# Virtual Box bridged to interface alias without IP.



## ekingston (Jul 17, 2017)

I would like to host a few VMs with VirtualBox (because that's what I use on my Windows desktop) on my FreeBSD home server.

To somewhat simplify things, I would like the guests to use DHCP from my network DHCP server to get their addresses. I think this means I need to bridge the network connection within Virtual Box.

Since my FreeBSD server only has one NIC, I'll need to create some sub-interfaces (I think these are called alias interfaces) on the FreeBSD server.

I've done a bunch of reading but what I'm not clear on is how to create sub-interfaces on FreeBSD without assigning them an IP address.

Any pointers to clear documentation or a walk-through of how to do what I want would be appreciated.

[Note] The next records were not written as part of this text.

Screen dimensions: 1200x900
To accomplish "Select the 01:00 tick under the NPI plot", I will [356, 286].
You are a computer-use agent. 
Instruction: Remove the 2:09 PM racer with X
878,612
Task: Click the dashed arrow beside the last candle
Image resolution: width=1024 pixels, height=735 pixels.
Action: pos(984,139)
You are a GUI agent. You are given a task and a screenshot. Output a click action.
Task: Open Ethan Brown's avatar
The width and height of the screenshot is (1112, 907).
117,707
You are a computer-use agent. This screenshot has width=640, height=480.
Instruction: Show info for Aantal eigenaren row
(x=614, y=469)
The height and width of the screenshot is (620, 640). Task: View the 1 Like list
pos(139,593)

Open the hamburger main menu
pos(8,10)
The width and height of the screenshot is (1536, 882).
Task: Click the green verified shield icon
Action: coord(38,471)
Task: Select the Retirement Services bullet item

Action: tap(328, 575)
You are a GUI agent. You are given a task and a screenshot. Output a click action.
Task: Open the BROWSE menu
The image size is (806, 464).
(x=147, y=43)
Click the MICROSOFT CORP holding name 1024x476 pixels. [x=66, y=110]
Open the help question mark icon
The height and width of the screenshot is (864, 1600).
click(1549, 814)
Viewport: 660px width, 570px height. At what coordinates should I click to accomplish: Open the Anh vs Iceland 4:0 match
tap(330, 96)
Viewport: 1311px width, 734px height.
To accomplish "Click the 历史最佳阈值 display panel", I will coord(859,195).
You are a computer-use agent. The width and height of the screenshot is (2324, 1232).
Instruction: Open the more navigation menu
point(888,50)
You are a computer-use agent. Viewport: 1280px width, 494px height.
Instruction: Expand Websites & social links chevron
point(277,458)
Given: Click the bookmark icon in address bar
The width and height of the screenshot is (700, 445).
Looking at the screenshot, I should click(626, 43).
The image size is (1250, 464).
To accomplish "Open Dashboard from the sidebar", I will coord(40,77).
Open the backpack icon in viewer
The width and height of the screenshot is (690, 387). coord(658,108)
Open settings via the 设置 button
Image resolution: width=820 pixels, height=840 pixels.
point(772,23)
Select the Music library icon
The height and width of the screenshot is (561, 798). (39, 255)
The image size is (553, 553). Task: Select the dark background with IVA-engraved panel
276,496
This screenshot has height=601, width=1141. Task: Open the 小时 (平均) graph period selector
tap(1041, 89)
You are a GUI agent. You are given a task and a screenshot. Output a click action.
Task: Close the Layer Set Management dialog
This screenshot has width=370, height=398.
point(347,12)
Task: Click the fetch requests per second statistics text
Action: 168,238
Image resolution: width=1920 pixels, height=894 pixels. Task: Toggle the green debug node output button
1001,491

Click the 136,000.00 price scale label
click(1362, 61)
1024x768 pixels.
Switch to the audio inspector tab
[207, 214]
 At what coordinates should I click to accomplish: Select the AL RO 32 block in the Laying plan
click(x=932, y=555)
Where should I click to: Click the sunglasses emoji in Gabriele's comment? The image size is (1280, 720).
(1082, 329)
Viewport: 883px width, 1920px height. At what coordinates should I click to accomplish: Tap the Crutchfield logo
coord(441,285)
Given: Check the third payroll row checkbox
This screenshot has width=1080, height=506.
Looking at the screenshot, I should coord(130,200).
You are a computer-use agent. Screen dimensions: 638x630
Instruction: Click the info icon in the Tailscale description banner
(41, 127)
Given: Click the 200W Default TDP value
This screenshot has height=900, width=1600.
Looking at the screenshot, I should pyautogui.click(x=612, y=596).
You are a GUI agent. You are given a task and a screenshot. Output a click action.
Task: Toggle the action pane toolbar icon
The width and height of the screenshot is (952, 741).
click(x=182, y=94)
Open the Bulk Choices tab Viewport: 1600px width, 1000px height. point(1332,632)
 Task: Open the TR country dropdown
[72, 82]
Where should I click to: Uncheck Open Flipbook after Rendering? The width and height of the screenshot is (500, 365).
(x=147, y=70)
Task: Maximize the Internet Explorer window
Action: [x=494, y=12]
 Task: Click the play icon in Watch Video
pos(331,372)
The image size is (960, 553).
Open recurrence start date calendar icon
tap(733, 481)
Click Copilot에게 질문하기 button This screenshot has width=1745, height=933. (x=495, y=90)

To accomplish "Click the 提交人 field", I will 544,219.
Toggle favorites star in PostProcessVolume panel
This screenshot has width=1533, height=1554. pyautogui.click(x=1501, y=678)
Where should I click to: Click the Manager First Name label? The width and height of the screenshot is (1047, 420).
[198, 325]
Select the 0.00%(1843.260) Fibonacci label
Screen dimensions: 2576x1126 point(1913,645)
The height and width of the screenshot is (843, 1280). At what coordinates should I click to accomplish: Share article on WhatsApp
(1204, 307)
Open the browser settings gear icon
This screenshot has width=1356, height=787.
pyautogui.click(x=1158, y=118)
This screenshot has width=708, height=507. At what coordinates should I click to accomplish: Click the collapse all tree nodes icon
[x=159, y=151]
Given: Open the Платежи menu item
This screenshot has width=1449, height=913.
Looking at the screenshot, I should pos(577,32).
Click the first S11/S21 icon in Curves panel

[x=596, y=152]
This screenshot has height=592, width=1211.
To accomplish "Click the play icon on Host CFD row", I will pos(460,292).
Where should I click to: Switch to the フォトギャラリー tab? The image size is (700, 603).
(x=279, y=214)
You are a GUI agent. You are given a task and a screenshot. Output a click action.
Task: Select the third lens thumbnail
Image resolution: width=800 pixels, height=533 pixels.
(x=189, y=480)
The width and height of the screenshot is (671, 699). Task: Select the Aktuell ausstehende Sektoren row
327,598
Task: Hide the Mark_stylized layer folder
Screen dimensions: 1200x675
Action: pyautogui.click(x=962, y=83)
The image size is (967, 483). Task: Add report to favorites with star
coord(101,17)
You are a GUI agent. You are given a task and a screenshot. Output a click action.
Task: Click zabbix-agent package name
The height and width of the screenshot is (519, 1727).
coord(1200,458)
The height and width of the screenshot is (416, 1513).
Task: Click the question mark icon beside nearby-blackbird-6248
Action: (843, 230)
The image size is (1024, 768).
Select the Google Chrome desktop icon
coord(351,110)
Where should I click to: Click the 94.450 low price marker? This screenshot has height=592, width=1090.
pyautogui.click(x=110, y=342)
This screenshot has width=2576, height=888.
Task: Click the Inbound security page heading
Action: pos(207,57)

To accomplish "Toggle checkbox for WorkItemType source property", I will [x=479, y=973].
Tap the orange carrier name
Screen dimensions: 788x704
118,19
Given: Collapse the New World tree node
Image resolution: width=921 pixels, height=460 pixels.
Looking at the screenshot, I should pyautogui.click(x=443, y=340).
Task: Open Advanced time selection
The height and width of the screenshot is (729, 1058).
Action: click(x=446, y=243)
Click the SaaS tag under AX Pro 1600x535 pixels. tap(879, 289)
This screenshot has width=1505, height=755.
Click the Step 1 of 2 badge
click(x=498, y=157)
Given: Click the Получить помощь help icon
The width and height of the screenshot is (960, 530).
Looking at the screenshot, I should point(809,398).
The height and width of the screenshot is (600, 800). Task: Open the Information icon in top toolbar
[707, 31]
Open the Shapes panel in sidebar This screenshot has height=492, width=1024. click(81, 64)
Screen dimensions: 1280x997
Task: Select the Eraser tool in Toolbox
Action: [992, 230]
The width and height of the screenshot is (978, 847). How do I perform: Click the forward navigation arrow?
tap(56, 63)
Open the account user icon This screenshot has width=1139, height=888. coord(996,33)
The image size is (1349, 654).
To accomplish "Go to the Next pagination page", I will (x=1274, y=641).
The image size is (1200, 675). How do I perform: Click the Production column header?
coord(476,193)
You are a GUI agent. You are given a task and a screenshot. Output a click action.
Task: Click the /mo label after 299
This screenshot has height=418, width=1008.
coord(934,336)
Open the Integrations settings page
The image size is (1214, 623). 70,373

_NOTE:_ for those suggesting bhyve, I may eventually go that route but I've used VirtualBox for years on the desktop (always used either virtual LAN or NAT for the interface) and at this stage I would prefer to minimize the things I'm unfamiliar with.


----------



## IPTRACE (Jul 17, 2017)

Use the following command to create bridge interface on FreeBSD.`ifconfig bridge0 create`Then you can assign the IP address for that interface.
I use byve, so in Virtual Box can be similar approach.
The bridge can be used as hub for the guests interfaces. But firstly, you have to create interface for guest using `ifconfig tap0 create` . Then add this tap to bridge using `ifconfig bridge0 addm tap0` .
This is how I do for my virtualization using bhyve. I presume it's similar with Virtual Box. I hope it could help you.


----------



## SirDice (Jul 18, 2017)

To add to that, this is how to add it to /etc/rc.conf:


```
cloned_interfaces="bridge0 tap0" # this 'creates' the interfaces
ifconfig_bridge0="addm tap0"        # Add tap0 to the bridge
```


----------